AUFGABENSTELLUNG: Gib den Abschnitt des Textes über Zedaka zwischen "Geben, was uns" und "für unsere Mitmenschen.", einschließlich, erneut wieder und ändere dabei "Hohelied" in "Lied der Lieder".
== LESETEXT ==
Zedaka

Geben, was uns gegeben wurde

Das traditionelle Judentum kennt kein Eigentum im modernen Sinne: Wenn wir für Bedürftige spenden, geben wir nur zurück, was uns von G’tt anvertraut wurde. Foto: Getty Images

Elul ist der Monat vor Rosch Haschana, dem jüdischen Neujahr. Darüber hinaus ist Elul der aramäische Name des sechsten Monats des Jahres, aber auch ein Akrostichon der Liebeserklärung aus dem Schir HaSchirim, dem Hohelied (6,3): »Ani leDodi weDodi li«, zu Deutsch: »Ich gehöre meinem Geliebten, und mein Geliebter gehört mir.« Das Wort »Geliebter« steht für G’tt, der uns in allem, was wir tun, unterstützt, aber natürlich ebenso für unsere Mitmenschen.

Elul ist der Monat, in dem wir mit der Teschuwa beginnen, und zwar der Buße für alles, was im vergangenen Jahr in unserer Beziehung zu G’tt und zu unseren Mitmenschen schiefgelaufen ist. Elul ist deshalb nicht nur für gute Vorsätze für das kommende Jahr, also 5785 (2024/2025), gedacht. Wir müssen auch all das korrigieren oder in richtige Bahnen lenken, was wir im zu Ende gehenden Jahr 5784 falsch gemacht haben. Dabei stellt sich die Versöhnung im zwischenmenschlichen Bereich wohl als das Schwierigste heraus. Denn G’tt verzeiht uns zumeist ganz – den Menschen aber fällt es oftmals schwer, zu vergeben und zu vergessen.

Prozess der Vergebung

Wie können wir nun den Prozess der Vergebung beschleunigen oder überhaupt erst einmal richtig einleiten? Chasal, unsere Weisen, erklären uns, dass Haschem uns auf Basis der Art und Weise bewertet, wie wir andere Menschen beurteilen, behandeln und ihnen begegnen. Tatsächlich gibt es eine talmudische Aussage von Rava, die genau dies veranschaulicht.
===
== AUSZÜGE DER EINTRÄGE ==
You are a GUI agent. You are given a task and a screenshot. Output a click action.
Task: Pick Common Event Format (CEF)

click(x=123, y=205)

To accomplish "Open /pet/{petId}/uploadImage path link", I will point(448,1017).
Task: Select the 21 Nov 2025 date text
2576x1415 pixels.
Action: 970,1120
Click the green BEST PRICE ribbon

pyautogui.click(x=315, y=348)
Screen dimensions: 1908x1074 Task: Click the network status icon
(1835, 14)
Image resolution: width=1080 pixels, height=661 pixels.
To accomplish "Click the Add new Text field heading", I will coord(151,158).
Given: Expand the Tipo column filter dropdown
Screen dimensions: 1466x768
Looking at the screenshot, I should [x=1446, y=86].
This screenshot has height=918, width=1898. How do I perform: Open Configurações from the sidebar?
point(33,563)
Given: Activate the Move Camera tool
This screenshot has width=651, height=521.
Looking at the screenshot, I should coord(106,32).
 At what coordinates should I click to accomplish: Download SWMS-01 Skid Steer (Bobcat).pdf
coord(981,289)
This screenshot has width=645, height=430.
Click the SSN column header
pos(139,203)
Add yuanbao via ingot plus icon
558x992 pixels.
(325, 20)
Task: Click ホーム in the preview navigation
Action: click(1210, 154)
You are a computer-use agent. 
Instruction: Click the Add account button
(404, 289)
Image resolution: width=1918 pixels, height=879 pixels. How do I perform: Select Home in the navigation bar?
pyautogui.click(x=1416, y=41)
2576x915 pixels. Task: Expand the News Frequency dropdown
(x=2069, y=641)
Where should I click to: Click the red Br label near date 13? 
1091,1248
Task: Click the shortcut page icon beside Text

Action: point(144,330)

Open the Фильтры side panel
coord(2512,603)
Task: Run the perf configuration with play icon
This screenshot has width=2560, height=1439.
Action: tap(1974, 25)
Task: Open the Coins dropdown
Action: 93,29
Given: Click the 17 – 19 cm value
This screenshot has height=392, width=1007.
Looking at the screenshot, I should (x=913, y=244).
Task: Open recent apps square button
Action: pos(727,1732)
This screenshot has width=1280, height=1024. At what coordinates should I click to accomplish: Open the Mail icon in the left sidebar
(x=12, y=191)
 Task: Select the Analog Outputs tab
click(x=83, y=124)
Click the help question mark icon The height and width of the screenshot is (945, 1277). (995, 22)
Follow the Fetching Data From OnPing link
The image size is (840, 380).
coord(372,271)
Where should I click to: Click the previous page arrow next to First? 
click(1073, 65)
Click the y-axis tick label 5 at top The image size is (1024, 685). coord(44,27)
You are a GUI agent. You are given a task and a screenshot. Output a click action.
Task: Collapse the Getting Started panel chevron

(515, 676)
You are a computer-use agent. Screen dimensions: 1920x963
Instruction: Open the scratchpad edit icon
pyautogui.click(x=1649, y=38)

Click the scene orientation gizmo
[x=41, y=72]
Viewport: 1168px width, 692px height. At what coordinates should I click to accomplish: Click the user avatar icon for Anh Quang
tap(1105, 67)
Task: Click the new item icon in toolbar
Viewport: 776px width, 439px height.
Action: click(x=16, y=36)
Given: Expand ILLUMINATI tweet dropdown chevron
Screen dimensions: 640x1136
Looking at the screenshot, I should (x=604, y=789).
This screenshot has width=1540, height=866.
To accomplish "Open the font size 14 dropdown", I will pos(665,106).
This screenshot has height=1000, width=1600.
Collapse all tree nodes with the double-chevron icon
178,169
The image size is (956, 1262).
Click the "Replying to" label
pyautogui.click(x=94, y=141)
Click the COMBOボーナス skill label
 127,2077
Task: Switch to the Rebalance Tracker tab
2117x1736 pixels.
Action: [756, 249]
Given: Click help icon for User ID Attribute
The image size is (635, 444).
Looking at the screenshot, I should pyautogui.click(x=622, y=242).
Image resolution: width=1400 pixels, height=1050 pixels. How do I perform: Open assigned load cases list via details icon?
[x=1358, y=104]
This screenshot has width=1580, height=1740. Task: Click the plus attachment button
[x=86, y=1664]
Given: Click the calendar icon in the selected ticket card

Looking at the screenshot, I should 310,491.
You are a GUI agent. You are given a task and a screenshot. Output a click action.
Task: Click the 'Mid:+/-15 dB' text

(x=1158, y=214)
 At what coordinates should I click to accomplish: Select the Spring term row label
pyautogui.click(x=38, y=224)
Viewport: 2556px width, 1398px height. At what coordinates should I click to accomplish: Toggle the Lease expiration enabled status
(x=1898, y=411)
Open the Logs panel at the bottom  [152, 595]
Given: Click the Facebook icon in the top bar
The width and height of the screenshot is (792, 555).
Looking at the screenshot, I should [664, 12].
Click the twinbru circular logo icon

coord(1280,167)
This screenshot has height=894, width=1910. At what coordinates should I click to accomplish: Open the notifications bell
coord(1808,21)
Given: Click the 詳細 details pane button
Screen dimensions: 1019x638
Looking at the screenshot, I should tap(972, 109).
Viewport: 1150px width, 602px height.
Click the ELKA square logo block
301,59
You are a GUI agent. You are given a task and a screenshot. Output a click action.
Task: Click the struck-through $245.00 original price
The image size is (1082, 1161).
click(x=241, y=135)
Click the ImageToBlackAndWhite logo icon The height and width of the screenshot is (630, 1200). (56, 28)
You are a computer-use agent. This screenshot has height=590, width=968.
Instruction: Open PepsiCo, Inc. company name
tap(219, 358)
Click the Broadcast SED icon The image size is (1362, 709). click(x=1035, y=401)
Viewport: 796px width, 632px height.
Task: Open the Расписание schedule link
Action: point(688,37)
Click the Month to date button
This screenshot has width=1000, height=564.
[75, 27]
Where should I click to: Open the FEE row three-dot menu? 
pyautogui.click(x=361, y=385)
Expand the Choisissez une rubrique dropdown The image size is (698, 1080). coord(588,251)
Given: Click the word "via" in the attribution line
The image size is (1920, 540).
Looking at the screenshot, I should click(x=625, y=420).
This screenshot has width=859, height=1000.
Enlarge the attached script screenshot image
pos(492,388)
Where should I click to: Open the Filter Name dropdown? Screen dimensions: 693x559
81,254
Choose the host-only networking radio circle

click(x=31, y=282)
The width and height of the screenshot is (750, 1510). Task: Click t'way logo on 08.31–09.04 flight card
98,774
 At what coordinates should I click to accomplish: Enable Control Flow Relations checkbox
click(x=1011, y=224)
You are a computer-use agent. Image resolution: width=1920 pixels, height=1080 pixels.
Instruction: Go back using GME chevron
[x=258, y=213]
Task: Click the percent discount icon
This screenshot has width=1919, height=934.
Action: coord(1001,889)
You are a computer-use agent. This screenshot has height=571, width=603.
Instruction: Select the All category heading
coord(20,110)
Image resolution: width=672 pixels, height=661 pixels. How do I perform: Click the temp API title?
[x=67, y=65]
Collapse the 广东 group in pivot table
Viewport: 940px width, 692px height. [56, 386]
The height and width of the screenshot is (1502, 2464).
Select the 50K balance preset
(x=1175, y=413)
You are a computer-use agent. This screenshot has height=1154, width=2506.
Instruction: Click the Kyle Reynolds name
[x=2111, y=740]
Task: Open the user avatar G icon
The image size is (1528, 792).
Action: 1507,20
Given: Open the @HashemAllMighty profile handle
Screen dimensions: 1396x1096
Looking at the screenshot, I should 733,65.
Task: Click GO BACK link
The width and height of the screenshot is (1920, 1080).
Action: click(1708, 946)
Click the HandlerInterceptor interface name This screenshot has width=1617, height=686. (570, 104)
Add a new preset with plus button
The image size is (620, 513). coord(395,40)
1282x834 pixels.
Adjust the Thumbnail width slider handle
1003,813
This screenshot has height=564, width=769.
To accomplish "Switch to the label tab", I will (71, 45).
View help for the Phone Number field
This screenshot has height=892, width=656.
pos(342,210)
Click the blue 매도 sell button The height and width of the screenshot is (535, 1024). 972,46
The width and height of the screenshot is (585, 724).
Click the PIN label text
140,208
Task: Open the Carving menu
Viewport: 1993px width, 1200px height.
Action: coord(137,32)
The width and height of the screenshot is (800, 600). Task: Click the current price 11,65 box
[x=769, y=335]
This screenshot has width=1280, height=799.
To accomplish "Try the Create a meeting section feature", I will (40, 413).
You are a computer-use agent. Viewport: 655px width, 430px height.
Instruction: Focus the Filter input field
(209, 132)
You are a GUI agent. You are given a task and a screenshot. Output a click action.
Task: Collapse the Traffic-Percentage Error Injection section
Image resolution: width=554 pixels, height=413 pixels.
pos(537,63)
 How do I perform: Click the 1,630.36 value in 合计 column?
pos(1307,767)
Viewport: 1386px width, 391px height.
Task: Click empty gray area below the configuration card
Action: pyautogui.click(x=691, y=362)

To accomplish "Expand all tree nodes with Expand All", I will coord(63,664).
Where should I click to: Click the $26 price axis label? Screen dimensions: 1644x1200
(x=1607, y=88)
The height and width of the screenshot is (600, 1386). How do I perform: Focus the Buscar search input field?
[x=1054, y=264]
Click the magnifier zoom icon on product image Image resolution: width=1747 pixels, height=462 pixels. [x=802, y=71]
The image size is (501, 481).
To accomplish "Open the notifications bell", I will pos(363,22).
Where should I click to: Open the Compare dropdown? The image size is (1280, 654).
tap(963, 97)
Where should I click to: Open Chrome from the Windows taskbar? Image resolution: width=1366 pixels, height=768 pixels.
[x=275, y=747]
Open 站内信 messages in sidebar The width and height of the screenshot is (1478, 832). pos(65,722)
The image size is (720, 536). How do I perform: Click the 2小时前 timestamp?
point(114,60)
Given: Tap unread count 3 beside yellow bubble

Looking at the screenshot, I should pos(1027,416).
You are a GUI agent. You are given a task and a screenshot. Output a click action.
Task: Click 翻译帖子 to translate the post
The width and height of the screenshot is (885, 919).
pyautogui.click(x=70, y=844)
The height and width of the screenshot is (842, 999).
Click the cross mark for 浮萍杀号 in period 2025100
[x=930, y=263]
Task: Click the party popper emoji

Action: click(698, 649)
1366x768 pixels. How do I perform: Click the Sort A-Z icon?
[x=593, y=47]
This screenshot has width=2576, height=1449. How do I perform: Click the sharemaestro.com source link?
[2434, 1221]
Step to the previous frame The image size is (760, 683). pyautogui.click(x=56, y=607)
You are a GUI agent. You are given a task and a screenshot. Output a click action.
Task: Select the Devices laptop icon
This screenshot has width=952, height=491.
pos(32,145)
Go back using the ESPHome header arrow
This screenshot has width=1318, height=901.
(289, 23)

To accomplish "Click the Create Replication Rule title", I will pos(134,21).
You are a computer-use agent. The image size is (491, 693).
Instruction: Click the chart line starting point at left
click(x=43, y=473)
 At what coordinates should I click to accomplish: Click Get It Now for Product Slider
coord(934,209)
===
LÖSUNG DER AUFGABE:
Geben, was uns gegeben wurde

Das traditionelle Judentum kennt kein Eigentum im modernen Sinne: Wenn wir für Bedürftige spenden, geben wir nur zurück, was uns von G’tt anvertraut wurde. Foto: Getty Images

Elul ist der Monat vor Rosch Haschana, dem jüdischen Neujahr. Darüber hinaus ist Elul der aramäische Name des sechsten Monats des Jahres, aber auch ein Akrostichon der Liebeserklärung aus dem Schir HaSchirim, dem Lied der Lieder (6,3): »Ani leDodi weDodi li«, zu Deutsch: »Ich gehöre meinem Geliebten, und mein Geliebter gehört mir.« Das Wort »Geliebter« steht für G’tt, der uns in allem, was wir tun, unterstützt, aber natürlich ebenso für unsere Mitmenschen.